[Dataset records]
━━━━━━━━━━

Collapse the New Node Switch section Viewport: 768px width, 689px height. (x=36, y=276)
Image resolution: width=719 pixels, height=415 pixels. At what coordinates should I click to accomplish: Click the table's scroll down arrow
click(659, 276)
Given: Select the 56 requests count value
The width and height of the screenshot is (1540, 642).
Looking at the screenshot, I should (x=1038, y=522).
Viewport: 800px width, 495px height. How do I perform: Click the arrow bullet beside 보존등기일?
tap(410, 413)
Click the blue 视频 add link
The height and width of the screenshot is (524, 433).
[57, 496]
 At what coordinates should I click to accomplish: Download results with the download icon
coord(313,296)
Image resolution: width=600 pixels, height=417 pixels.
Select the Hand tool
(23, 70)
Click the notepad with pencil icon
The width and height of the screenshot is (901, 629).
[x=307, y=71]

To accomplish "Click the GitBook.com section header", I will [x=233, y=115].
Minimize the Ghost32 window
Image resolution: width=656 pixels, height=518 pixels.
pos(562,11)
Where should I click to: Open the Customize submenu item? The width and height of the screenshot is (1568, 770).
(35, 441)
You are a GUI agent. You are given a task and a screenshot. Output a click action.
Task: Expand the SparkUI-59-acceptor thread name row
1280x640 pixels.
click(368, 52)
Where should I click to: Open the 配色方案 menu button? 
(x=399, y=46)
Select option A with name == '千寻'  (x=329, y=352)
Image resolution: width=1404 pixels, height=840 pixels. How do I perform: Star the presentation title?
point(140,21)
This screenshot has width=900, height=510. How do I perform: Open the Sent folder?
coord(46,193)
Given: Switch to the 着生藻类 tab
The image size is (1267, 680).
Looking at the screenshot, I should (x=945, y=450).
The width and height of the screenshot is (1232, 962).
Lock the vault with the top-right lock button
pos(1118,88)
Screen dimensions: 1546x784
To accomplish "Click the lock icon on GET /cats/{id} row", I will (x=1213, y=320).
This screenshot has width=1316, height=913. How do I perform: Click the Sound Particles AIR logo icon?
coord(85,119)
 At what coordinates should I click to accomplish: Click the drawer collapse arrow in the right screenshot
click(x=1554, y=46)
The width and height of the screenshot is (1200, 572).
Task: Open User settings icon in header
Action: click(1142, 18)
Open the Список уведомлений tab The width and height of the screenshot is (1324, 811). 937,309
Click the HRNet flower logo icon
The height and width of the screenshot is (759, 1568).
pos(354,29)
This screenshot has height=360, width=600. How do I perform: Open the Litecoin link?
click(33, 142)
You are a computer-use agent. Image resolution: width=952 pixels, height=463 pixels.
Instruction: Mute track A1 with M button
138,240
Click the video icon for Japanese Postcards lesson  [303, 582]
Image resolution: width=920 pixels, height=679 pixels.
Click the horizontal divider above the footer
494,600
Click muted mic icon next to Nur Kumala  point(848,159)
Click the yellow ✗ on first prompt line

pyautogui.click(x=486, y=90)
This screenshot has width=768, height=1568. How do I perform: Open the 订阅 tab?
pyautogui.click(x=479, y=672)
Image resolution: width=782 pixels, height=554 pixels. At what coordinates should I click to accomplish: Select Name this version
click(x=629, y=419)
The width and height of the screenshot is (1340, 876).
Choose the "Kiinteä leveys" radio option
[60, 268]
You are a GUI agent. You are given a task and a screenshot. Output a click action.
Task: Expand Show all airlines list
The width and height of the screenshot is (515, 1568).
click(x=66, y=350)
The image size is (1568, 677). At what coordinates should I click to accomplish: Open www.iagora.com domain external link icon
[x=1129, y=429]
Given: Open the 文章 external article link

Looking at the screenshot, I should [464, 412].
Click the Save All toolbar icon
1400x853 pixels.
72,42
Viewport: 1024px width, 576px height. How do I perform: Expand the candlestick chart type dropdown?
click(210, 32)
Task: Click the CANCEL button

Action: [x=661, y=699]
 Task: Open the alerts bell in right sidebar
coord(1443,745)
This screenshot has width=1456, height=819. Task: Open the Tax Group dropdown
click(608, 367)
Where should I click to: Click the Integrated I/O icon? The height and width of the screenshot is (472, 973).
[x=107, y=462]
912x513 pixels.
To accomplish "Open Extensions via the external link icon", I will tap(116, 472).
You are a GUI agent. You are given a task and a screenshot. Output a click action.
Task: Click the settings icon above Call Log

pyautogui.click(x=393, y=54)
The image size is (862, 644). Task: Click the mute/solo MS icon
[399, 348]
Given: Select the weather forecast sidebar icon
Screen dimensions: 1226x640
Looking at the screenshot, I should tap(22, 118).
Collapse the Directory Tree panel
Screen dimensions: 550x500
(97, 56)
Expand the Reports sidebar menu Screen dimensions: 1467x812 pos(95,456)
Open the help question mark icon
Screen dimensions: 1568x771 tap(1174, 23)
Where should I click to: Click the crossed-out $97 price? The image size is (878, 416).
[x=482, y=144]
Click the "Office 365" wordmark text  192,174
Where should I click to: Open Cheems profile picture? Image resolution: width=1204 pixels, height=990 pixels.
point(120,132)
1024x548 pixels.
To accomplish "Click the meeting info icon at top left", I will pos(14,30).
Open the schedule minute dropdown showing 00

━━━━━━━━━━

**Given problem**
Rewrite the listing above with every "How do I perform:" changed to "How can I do this:", leaving everything else as it is.

**Task response**
Collapse the New Node Switch section Viewport: 768px width, 689px height. (x=36, y=276)
Image resolution: width=719 pixels, height=415 pixels. At what coordinates should I click to accomplish: Click the table's scroll down arrow
click(659, 276)
Given: Select the 56 requests count value
The width and height of the screenshot is (1540, 642).
Looking at the screenshot, I should (x=1038, y=522).
Viewport: 800px width, 495px height. How can I do this: Click the arrow bullet beside 보존등기일?
tap(410, 413)
Click the blue 视频 add link
The height and width of the screenshot is (524, 433).
[57, 496]
 At what coordinates should I click to accomplish: Download results with the download icon
coord(313,296)
Image resolution: width=600 pixels, height=417 pixels.
Select the Hand tool
(23, 70)
Click the notepad with pencil icon
The width and height of the screenshot is (901, 629).
[x=307, y=71]

To accomplish "Click the GitBook.com section header", I will [x=233, y=115].
Minimize the Ghost32 window
Image resolution: width=656 pixels, height=518 pixels.
pos(562,11)
Where should I click to: Open the Customize submenu item? The width and height of the screenshot is (1568, 770).
(35, 441)
You are a GUI agent. You are given a task and a screenshot. Output a click action.
Task: Expand the SparkUI-59-acceptor thread name row
1280x640 pixels.
click(368, 52)
Where should I click to: Open the 配色方案 menu button? 
(x=399, y=46)
Select option A with name == '千寻'  (x=329, y=352)
Image resolution: width=1404 pixels, height=840 pixels. How can I do this: Star the presentation title?
point(140,21)
This screenshot has width=900, height=510. How can I do this: Open the Sent folder?
coord(46,193)
Given: Switch to the 着生藻类 tab
The image size is (1267, 680).
Looking at the screenshot, I should (x=945, y=450).
The width and height of the screenshot is (1232, 962).
Lock the vault with the top-right lock button
pos(1118,88)
Screen dimensions: 1546x784
To accomplish "Click the lock icon on GET /cats/{id} row", I will (x=1213, y=320).
This screenshot has width=1316, height=913. How can I do this: Click the Sound Particles AIR logo icon?
coord(85,119)
 At what coordinates should I click to accomplish: Click the drawer collapse arrow in the right screenshot
click(x=1554, y=46)
The width and height of the screenshot is (1200, 572).
Task: Open User settings icon in header
Action: click(1142, 18)
Open the Список уведомлений tab The width and height of the screenshot is (1324, 811). 937,309
Click the HRNet flower logo icon
The height and width of the screenshot is (759, 1568).
pos(354,29)
This screenshot has height=360, width=600. How can I do this: Open the Litecoin link?
click(33, 142)
You are a computer-use agent. Image resolution: width=952 pixels, height=463 pixels.
Instruction: Mute track A1 with M button
138,240
Click the video icon for Japanese Postcards lesson  [303, 582]
Image resolution: width=920 pixels, height=679 pixels.
Click the horizontal divider above the footer
494,600
Click muted mic icon next to Nur Kumala  point(848,159)
Click the yellow ✗ on first prompt line

pyautogui.click(x=486, y=90)
This screenshot has width=768, height=1568. How can I do this: Open the 订阅 tab?
pyautogui.click(x=479, y=672)
Image resolution: width=782 pixels, height=554 pixels. At what coordinates should I click to accomplish: Select Name this version
click(x=629, y=419)
The width and height of the screenshot is (1340, 876).
Choose the "Kiinteä leveys" radio option
[60, 268]
You are a GUI agent. You are given a task and a screenshot. Output a click action.
Task: Expand Show all airlines list
The width and height of the screenshot is (515, 1568).
click(x=66, y=350)
The image size is (1568, 677). At what coordinates should I click to accomplish: Open www.iagora.com domain external link icon
[x=1129, y=429]
Given: Open the 文章 external article link

Looking at the screenshot, I should [464, 412].
Click the Save All toolbar icon
1400x853 pixels.
72,42
Viewport: 1024px width, 576px height. How can I do this: Expand the candlestick chart type dropdown?
click(210, 32)
Task: Click the CANCEL button

Action: [x=661, y=699]
 Task: Open the alerts bell in right sidebar
coord(1443,745)
This screenshot has width=1456, height=819. Task: Open the Tax Group dropdown
click(608, 367)
Where should I click to: Click the Integrated I/O icon? The height and width of the screenshot is (472, 973).
[x=107, y=462]
912x513 pixels.
To accomplish "Open Extensions via the external link icon", I will tap(116, 472).
You are a GUI agent. You are given a task and a screenshot. Output a click action.
Task: Click the settings icon above Call Log

pyautogui.click(x=393, y=54)
The image size is (862, 644). Task: Click the mute/solo MS icon
[399, 348]
Given: Select the weather forecast sidebar icon
Screen dimensions: 1226x640
Looking at the screenshot, I should tap(22, 118).
Collapse the Directory Tree panel
Screen dimensions: 550x500
(97, 56)
Expand the Reports sidebar menu Screen dimensions: 1467x812 pos(95,456)
Open the help question mark icon
Screen dimensions: 1568x771 tap(1174, 23)
Where should I click to: Click the crossed-out $97 price? The image size is (878, 416).
[x=482, y=144]
Click the "Office 365" wordmark text  192,174
Where should I click to: Open Cheems profile picture? Image resolution: width=1204 pixels, height=990 pixels.
point(120,132)
1024x548 pixels.
To accomplish "Click the meeting info icon at top left", I will pos(14,30).
Open the schedule minute dropdown showing 00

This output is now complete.